* **Exercise description**
Copy the material word for word, from the line containing "Task: Open Рената Литвинова profile avatar" through the line containing "Viewport: 2174px width, 876px", including both of those lines.
──────────────────────────────
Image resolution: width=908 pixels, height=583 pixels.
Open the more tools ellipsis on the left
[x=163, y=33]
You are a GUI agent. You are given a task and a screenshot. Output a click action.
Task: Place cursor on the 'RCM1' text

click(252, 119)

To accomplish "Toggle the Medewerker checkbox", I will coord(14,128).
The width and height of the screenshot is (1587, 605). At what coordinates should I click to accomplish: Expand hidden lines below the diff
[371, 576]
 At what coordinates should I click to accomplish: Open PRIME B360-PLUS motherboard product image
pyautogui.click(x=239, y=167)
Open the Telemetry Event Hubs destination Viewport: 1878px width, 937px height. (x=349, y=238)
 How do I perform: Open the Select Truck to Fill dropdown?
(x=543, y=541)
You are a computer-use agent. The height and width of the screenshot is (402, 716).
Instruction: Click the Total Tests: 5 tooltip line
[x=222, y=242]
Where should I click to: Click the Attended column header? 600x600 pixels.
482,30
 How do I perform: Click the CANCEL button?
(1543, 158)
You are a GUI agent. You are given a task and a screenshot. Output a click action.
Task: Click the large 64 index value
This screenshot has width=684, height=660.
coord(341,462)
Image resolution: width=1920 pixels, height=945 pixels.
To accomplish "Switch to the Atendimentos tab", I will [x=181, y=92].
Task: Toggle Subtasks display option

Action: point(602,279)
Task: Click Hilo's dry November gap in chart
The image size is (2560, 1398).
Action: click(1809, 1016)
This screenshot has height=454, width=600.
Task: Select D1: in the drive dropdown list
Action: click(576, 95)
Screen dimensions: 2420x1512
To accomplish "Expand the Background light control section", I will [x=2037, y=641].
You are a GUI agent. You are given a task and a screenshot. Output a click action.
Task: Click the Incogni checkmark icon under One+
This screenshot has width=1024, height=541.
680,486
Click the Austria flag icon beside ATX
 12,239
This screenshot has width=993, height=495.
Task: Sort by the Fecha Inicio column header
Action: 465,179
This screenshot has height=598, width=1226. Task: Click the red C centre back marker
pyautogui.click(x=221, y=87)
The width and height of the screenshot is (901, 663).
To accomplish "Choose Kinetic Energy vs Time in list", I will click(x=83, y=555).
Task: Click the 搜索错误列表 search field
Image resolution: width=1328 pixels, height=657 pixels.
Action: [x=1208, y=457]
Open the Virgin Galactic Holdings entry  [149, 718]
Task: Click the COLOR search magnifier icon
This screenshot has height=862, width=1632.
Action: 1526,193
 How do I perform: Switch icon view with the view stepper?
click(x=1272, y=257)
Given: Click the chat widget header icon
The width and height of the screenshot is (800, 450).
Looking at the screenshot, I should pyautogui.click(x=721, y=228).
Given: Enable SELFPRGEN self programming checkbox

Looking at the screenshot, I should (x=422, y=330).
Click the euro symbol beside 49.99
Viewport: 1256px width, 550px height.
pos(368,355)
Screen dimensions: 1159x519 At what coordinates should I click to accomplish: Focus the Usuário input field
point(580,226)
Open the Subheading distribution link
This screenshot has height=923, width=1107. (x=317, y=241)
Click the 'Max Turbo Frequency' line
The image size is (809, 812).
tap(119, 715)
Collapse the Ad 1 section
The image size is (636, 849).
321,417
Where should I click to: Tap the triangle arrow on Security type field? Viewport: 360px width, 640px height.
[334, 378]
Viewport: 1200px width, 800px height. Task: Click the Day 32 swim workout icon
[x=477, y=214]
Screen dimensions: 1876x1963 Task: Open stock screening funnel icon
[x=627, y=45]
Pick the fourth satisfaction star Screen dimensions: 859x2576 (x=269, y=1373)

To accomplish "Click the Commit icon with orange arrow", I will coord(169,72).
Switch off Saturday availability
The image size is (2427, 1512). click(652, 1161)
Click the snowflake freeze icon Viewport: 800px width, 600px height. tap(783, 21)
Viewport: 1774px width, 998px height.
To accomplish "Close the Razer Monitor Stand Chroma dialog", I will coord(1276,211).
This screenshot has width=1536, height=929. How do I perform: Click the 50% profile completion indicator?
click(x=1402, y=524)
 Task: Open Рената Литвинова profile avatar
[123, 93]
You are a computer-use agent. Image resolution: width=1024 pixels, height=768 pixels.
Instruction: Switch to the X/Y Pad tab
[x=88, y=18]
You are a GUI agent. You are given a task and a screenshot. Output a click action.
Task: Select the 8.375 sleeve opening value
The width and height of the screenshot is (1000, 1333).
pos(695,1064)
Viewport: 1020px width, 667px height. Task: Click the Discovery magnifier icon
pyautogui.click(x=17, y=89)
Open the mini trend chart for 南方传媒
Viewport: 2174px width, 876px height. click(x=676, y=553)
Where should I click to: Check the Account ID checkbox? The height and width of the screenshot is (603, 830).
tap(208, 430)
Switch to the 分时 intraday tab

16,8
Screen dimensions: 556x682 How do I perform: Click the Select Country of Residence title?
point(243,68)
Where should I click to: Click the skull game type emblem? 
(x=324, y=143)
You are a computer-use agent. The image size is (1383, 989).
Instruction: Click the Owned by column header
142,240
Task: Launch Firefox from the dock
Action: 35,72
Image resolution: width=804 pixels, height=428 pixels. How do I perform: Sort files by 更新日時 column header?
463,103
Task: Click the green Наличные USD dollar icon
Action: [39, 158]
──────────────────────────────
* **Worked answer**
 Task: Open Рената Литвинова profile avatar
[123, 93]
You are a computer-use agent. Image resolution: width=1024 pixels, height=768 pixels.
Instruction: Switch to the X/Y Pad tab
[x=88, y=18]
You are a GUI agent. You are given a task and a screenshot. Output a click action.
Task: Select the 8.375 sleeve opening value
The width and height of the screenshot is (1000, 1333).
pos(695,1064)
Viewport: 1020px width, 667px height. Task: Click the Discovery magnifier icon
pyautogui.click(x=17, y=89)
Open the mini trend chart for 南方传媒
Viewport: 2174px width, 876px height. click(x=676, y=553)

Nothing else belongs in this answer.